Fragment.
#####
3.3. Werknemer voert een aantal redenen aan waarom hij destijds geen bezwaar heeft gemaakt tegen de vaststelling van de opzegtermijn op zes weken. Dienaangaande overweegt de Raad dat volgens zijn vaste rechtspraak (zie onder meer zijn uitspraak van 21 maart 2001, LJN AB1691, RSV 2001/151) als uitgangspunt dient dat het enkele feit dat uit een later gedane rechterlijke uitspraak blijkt dat een besluit berust op een onjuiste uitleg of verkeerde toepassing van een wettelijk voorschrift, voor risico blijft van de betrokkene die in dat besluit heeft berust.
3.4. Op grond van het vorenstaande was het Uwv op grond van artikel 4:6, tweede lid, van de Awb bevoegd het verzoek van werknemer af te wijzen, waarbij de Raad nog opmerkt dat de hier aan de orde zijnde aanspraak van werknemer geen duuraanspraak betreft. In hetgeen door werknemer is gesteld met betrekking tot het gelijkheidsbeginsel ziet de Raad, evenmin als de rechtbank, grond te oordelen dat het Uwv niet in redelijkheid van die bevoegdheid gebruik heeft kunnen maken. Naar het oordeel van de Raad heeft hetzelfde te gelden voor het beroep op de redelijkheid en de billijkheid.
#####
Inhoud dataset.
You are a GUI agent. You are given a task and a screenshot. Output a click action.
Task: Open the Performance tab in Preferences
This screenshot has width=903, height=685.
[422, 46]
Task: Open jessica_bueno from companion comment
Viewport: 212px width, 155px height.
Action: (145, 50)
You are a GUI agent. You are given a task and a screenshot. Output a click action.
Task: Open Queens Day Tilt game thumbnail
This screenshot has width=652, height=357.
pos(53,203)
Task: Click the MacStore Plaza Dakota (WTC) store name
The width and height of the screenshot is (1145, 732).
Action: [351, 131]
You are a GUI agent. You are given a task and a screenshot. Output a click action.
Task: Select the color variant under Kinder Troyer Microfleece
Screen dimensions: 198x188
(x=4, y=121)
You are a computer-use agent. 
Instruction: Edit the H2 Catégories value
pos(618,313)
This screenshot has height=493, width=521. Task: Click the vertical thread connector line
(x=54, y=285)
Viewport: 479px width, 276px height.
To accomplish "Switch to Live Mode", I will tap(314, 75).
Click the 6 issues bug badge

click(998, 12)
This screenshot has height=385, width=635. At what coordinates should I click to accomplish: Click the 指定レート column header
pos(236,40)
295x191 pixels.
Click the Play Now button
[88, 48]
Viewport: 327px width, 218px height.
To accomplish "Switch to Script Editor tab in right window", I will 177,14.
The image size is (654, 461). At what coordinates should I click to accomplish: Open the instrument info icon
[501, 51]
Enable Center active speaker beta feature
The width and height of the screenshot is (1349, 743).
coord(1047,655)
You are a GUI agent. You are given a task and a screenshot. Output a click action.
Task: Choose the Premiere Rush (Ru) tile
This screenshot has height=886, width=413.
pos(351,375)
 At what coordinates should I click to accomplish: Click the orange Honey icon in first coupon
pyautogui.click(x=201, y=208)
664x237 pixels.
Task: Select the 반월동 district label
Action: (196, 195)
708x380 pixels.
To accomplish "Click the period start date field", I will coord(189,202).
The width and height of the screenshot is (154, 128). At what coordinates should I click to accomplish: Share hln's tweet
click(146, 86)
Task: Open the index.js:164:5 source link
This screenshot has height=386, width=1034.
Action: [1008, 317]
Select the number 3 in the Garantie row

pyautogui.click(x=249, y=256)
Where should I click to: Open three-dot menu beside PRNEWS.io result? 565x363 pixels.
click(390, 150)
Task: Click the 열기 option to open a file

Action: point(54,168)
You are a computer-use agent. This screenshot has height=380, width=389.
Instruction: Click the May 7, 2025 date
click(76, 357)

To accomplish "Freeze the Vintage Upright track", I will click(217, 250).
#####
Opdrachten.
1 - Beantwoord de volgende vragen over het fragment.
(a) Op hoeveel weken was de opzegtermijn vastgesteld?
(b) Welke uitspraak noemt de Raad als voorbeeld van zijn vaste rechtspraak?
(c) Op grond van welke bepaling was het Uwv bevoegd het verzoek van werknemer af te wijzen?
2 - Leg in één tot drie zinnen uit waarom het Uwv volgens het fragment bevoegd was het verzoek van werknemer af te wijzen.

De antwoorden.
1 -
(a) Op zes weken.
(b) De uitspraak van 21 maart 2001, LJN AB1691, RSV 2001/151.
(c) Op grond van artikel 4:6, tweede lid, van de Awb.

2 - Werknemer heeft destijds geen bezwaar gemaakt tegen de vaststelling van de opzegtermijn op zes weken. Volgens de vaste rechtspraak van de Raad blijft het enkele feit dat een latere rechterlijke uitspraak een onjuiste uitleg of verkeerde toepassing van een wettelijk voorschrift aantoont, voor risico van wie in het besluit heeft berust. Daarom mocht het Uwv het verzoek op grond van artikel 4:6, tweede lid, van de Awb afwijzen.